しかし、春季キャンプの序盤にブルワーズの大リーグの選手たちが「FCユナイテッド」と書かれたTシャツを着て支持を表明してから数週間後、カイローンはキャンプへの合流を許可され、ゆっくりとしたペースでの調整を開始した。その後、先週には制限なしで試合に出場する許可が下りた。
「無事で本当に感謝している」と、カイローンがプロデビューを果たした後、ブルワーズのマット・アーノルド編成本部長(47)は語った。

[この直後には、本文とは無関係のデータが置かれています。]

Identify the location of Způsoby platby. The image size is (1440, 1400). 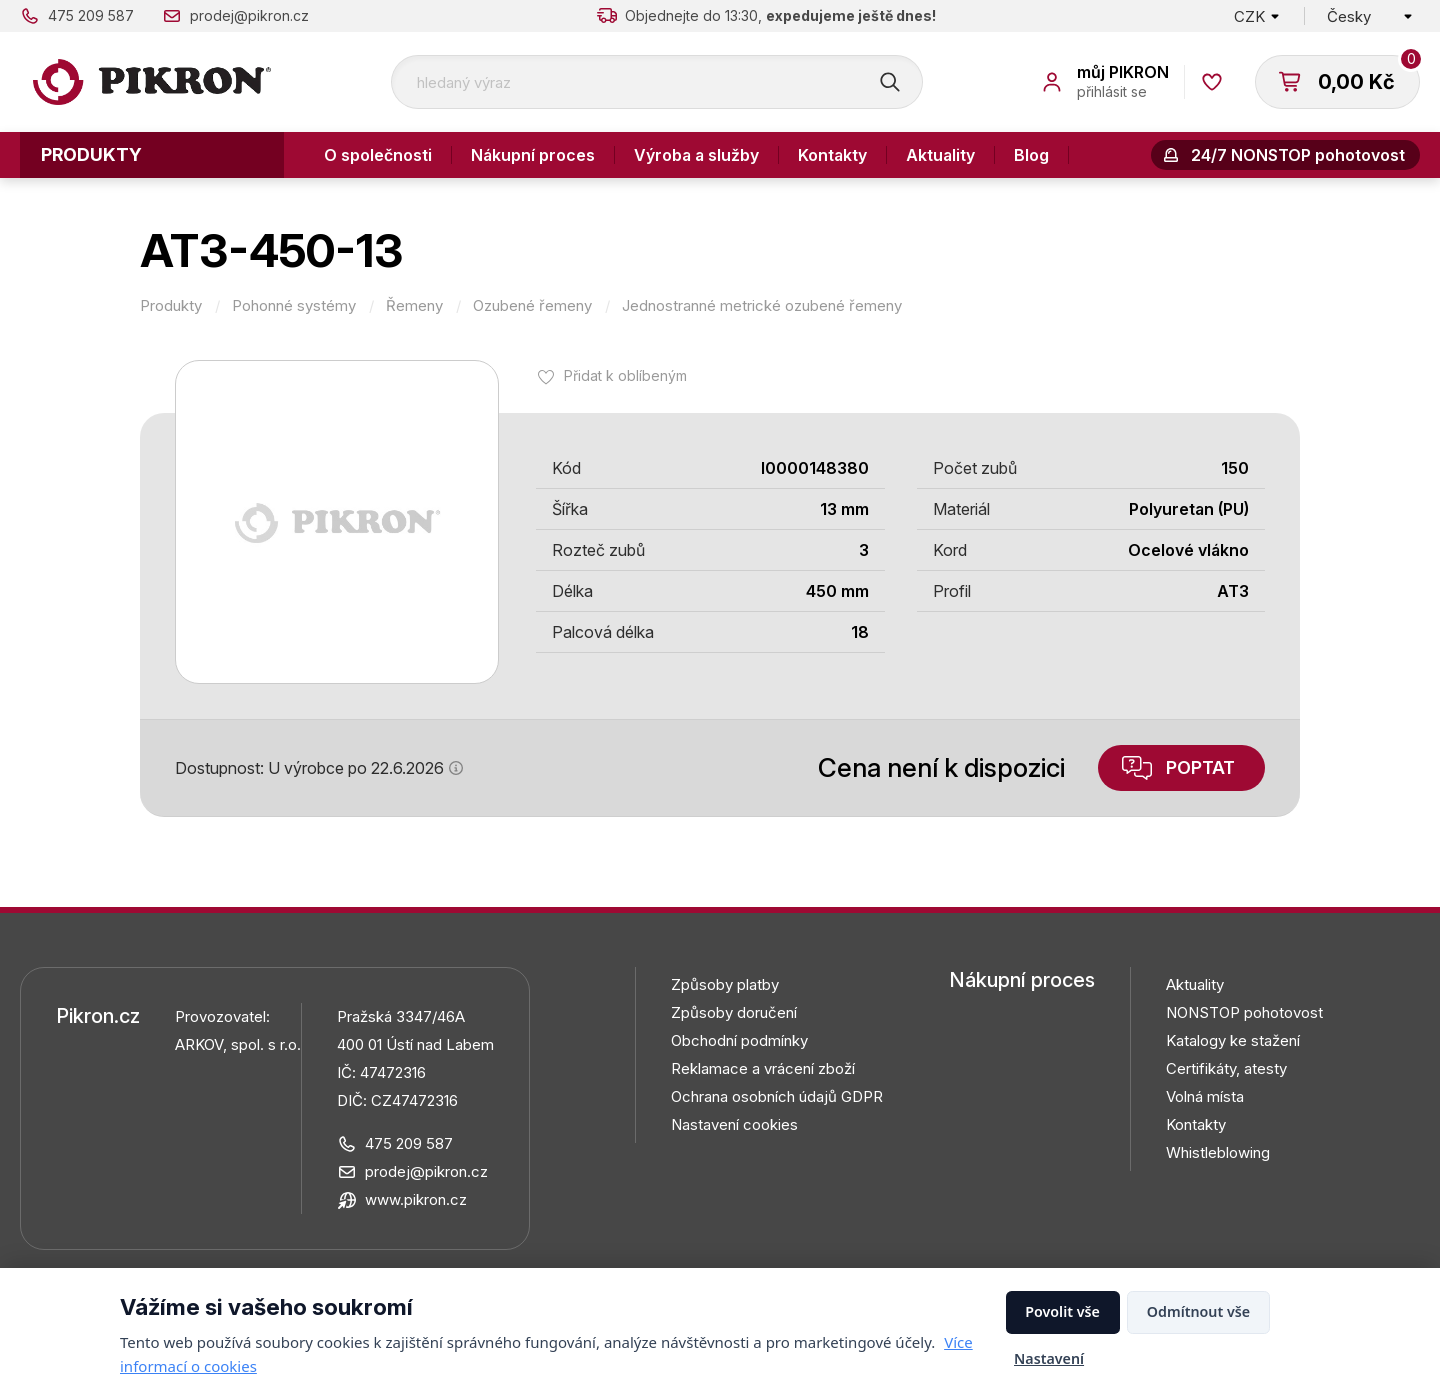
(725, 984).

「カイローンは恐ろしい道のりを歩んできたため、復帰してきょうのような投球をしてくれたこと、そしてマウンドに戻ってきたことに深く感謝している」
2日(日本時間3日)の午前にフェニックスで行われたアリゾナ・コンプレックス・リーグのジャイアンツ戦に先発登板したカイローンは、プロでの最初の1イニングで単打、盗塁、暴投、そして内野ゴロによって1点を失った。
カイローンは昨季のドラフト2巡目でブルワーズに指名されており、MLBパイプラインのブルワーズ有望株トップ30のリストで26位に入っている。
プロのキャリアをスタートさせるすべての投手に対して行うように、ブルワーズはカイローンの調整に慎重を期す方針だ。
「投球数を増やし、健康を保ち、マウンドを降りることだ」とアーノルド編成本部長は語った。